Luckily as I was wondering on how I was going to handle anxiety and stress in the next 14 days I received what I could call a “call of hope”. On the other end of the line was my boss – Outsa Mokone. Apart from snack, Mokone enquired which coffee he should drop-off for me at my temporary home. The health authorities had given a thumbs up for delivery of such, as long as it was sealed. So, fast forward to mid-morning of Friday. I had a member of the Botswana Defence Force (BDF) delivering JACOBS coffee at my hotel room doorstep. JACOBS belongs to the “instant coffee” family of this brown colored water. Some caffeine snobs, including yours-truly usually turn their nose up at Instant coffee but if you are hiking or confined to a hotel room like I am now instant coffee like JACOBS is an answer. Those with coffee culture will tell you that Instant coffee, like JACOBS is coffee that had all the water removed, leaving behind just the soluble coffee flavour. But having come to terms with the reality that where I am only, instant coffee is the easiest to prepare, my answer to Mokone was, “Bring me JACOBS”.

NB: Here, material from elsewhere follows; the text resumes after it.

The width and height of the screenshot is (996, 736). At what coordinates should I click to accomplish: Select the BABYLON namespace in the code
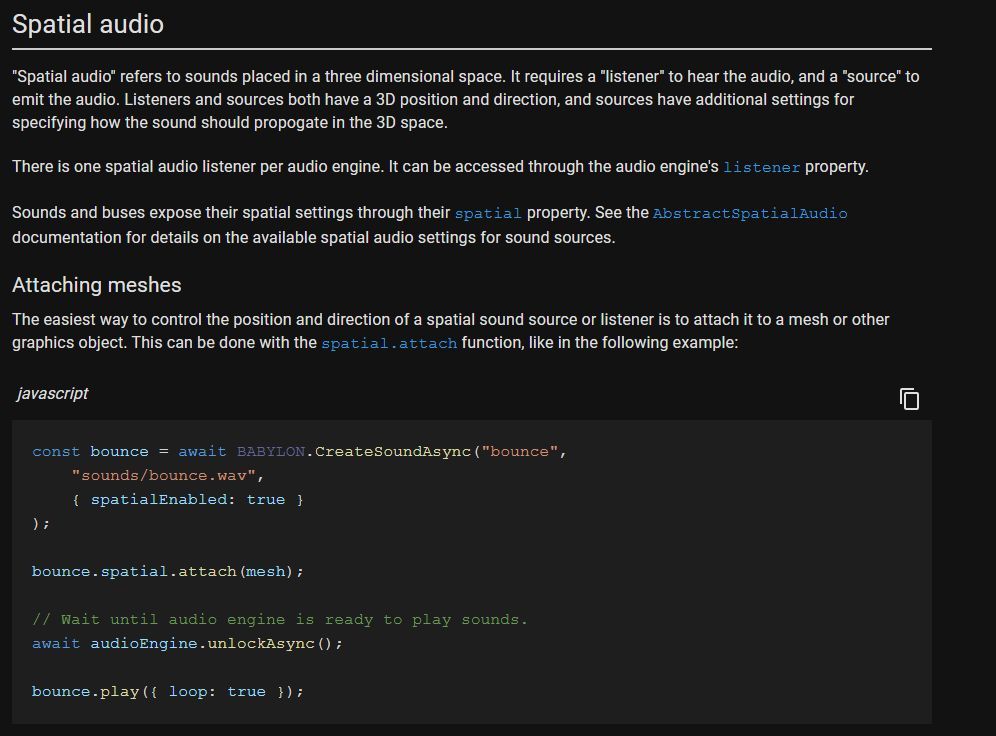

He did exactly that and I was happy again. I was happy not because I had gotten the best Coffee out there, but because my boss was kind enough to serve me at the moment, I was possibly low – this is a rare gesture in Botswana working culture. The boss is served, not the other way round. So that mid-morning on Friday, soon after Mokone called me to say, “Vic, I have dropped the stuff at the reception, they said they will drop them off at your room”, I peeped through the only window my hotel room has, which luckily is on the parking-lot side. I saw Mokone’s vehicle leaving and all that brought gratitude to my inner being. As Mokone’s car made the last dash towards Western Bypass road I could relate to the grace that his holiness The Dalai Lama of the Tibet nation had — to be grateful of the opportunities that existed even when in exile.

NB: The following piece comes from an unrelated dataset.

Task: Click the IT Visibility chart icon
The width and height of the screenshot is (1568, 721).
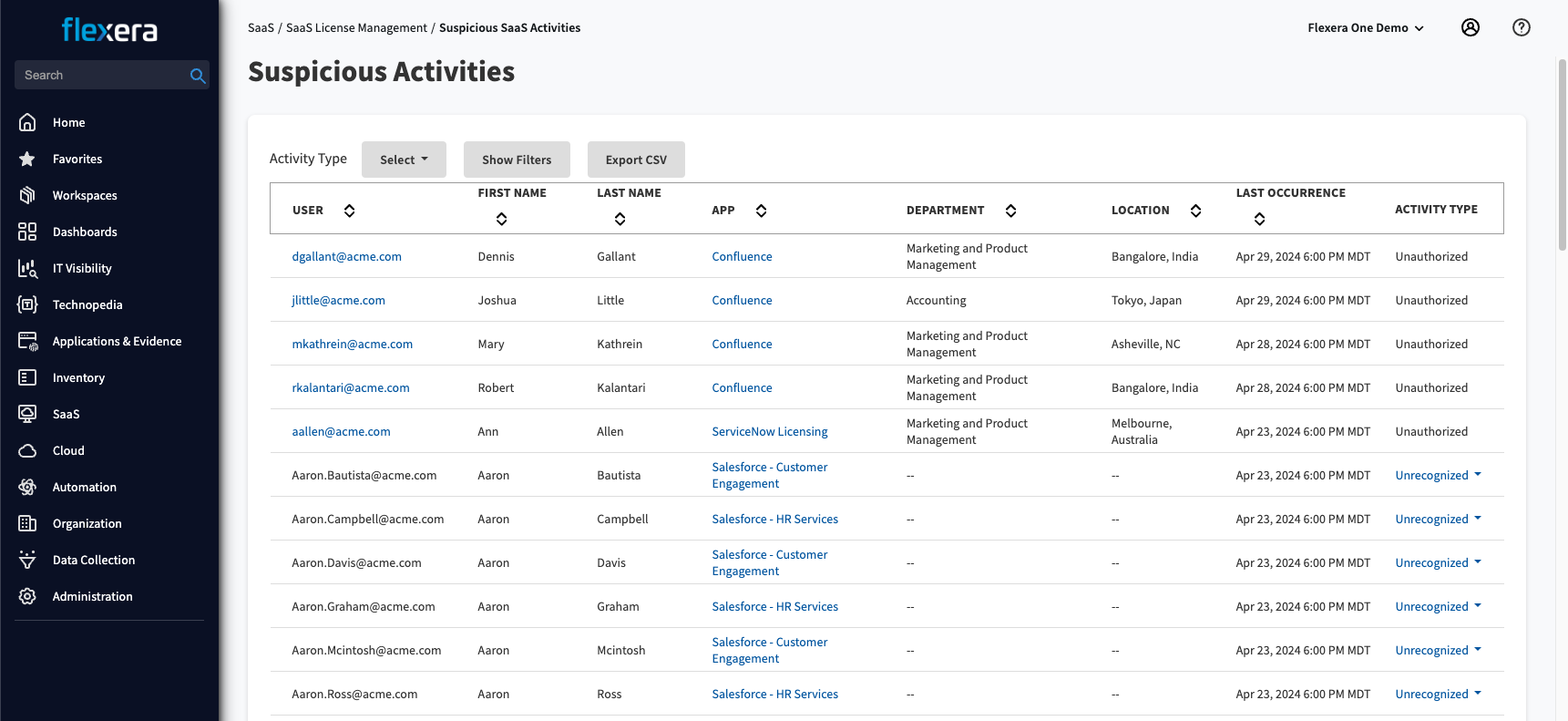Action: tap(27, 268)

Like the Dalai Lama who went for exile, being in Covid 19 quarantine has helped make a profound shift in life perspective. It helped me to not just accept the reality of the circumstances I am in now but also see the opportunities in every experience I am going to gain here for the next seven days. Acceptance means not fighting reality. My reality at the moment is that I will not be sipping the drink that keeps my veins pumping as often as I wish, at least in the next seven days. But the good outcome is that while here, I will be following what the speaker of the national assembly – Phandu Skelemani ordered Members of Parliament to do, “Keep the Eyes on the ball”. The ball in this case is the fight against Covid 19. I know once Covid 19 is gone, I shall HAVE and SIP my favorite drink at home, coffee shop and at the office.